### TRY IT
Retyping should cover only the lines from the one containing "You are a computer-use" through the final line of the records, with pictures omitted.

[[ RECORD EXCERPTS open ]]

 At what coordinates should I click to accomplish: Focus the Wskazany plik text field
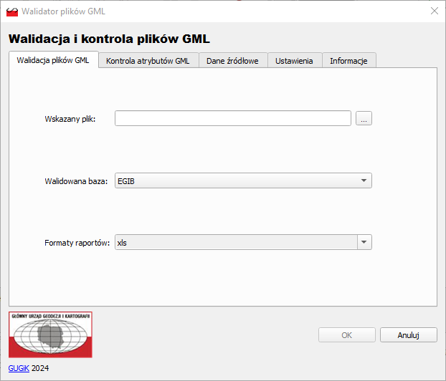(232, 119)
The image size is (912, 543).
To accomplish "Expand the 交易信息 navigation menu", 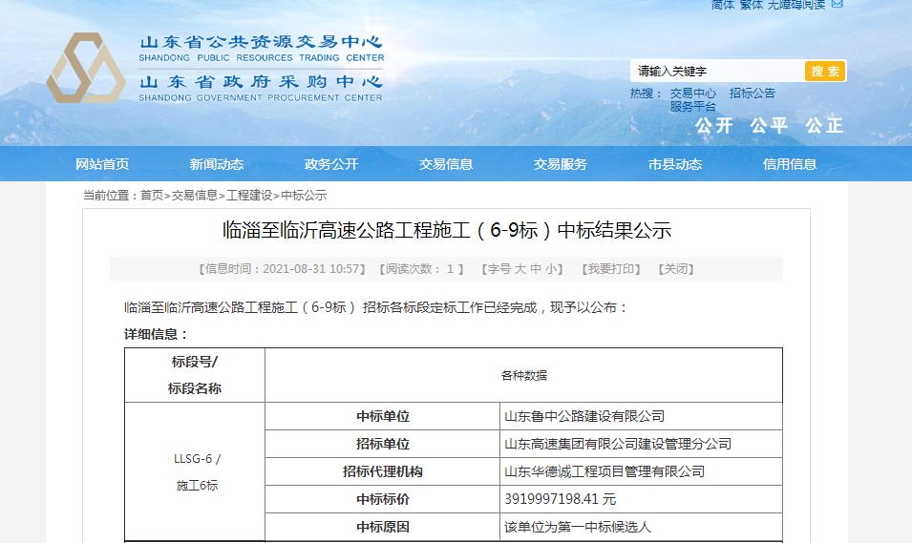I will (x=446, y=164).
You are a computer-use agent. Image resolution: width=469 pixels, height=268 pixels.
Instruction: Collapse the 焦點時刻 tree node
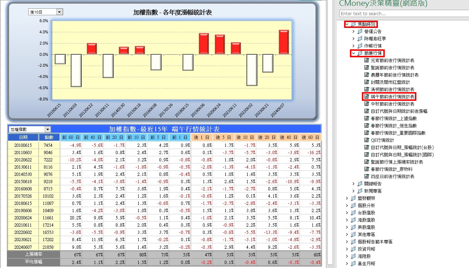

[[ RECORD EXCERPTS closed ]]

### TASK ANSWER
You are a computer-use agent. Image resolution: width=469 pixels, height=268 pixels.
Instruction: Collapse the 焦點時刻 tree node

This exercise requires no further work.